Every person performing labor in the operation of any restaurant, hotel, tavern, or other place of business engaged in the selling of prepared foods or drinks, or any hotel service employee, shall have a lien on the earnings and on all the property of his or her employer used in the operation of said business to the extent of the moneys due him or her for labor performed within three months next preceding the filing of his or her claim therefor.

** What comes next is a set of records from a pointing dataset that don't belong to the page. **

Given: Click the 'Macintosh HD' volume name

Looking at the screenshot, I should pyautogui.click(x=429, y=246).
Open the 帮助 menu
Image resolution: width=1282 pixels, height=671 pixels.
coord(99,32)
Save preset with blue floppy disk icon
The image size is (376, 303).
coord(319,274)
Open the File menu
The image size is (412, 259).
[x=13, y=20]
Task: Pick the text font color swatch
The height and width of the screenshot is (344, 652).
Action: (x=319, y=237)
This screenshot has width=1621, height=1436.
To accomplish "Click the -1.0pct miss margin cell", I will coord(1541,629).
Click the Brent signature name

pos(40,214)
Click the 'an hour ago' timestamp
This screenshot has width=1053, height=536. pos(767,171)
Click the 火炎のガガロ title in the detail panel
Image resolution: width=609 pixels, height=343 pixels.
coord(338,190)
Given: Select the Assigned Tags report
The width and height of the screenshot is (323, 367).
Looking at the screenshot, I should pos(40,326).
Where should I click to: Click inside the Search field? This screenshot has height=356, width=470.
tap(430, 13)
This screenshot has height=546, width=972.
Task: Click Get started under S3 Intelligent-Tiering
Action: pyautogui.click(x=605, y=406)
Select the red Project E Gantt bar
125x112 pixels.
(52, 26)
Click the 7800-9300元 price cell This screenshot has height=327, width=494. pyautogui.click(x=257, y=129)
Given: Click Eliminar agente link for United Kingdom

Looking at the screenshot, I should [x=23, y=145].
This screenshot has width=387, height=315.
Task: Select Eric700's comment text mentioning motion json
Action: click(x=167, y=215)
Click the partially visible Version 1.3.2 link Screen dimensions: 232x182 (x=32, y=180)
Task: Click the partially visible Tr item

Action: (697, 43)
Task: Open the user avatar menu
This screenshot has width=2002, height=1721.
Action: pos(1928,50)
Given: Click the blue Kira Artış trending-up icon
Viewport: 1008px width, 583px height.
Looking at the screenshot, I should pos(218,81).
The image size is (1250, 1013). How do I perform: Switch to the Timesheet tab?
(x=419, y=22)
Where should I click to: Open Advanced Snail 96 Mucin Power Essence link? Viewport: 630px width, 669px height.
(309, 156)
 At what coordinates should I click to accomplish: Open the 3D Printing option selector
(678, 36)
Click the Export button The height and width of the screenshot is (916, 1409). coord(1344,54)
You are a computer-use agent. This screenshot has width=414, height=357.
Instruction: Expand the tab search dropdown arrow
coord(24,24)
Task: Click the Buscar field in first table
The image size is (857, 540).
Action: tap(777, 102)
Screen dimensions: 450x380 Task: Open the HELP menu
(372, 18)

[ 2012 c 117 § 150; 1953 c 205 § 1; ]
The lien claimant shall within thirty days after he or she has ceased to perform such labor, file for record with the auditor of the county in which the labor was performed a notice of claim, containing a statement of his or her demand, the name of the employer and the name of the person employing him or her, if known, with a statement of the terms and conditions of his or her contract, if any, and the time he or she commenced the employment, and the date of his or her last service, and shall serve or mail a copy thereof to said employer within said period.
[ 2012 c 117 § 151; 1953 c 205 § 2; ]
Service of the notice of claim may be made in the same manner as summons in civil actions.
[ 1953 c 205 § 3; ]
The lien may be enforced within the same time and in the same manner as mechanics' liens are foreclosed, when said lien is upon real property, or in the same manner as provided in chapter 60.10 RCW when the lien is upon personal property. The court may allow as part of the costs of the action the money paid for filing or recording the claim and a reasonable attorney fee.
[ 1995 c 62 § 8; 1969 c 82 § 12; 1959 c 173 § 1; 1953 c 205 § 4; ]
The lien created herein shall be preferred to any encumbrance which may attach after the commencement of the labor and is also preferred to any encumbrance which may have attached previously to that time, but which was not filed or recorded so as to create constructive notice thereof prior to that time, and of which the lien claimant had no notice.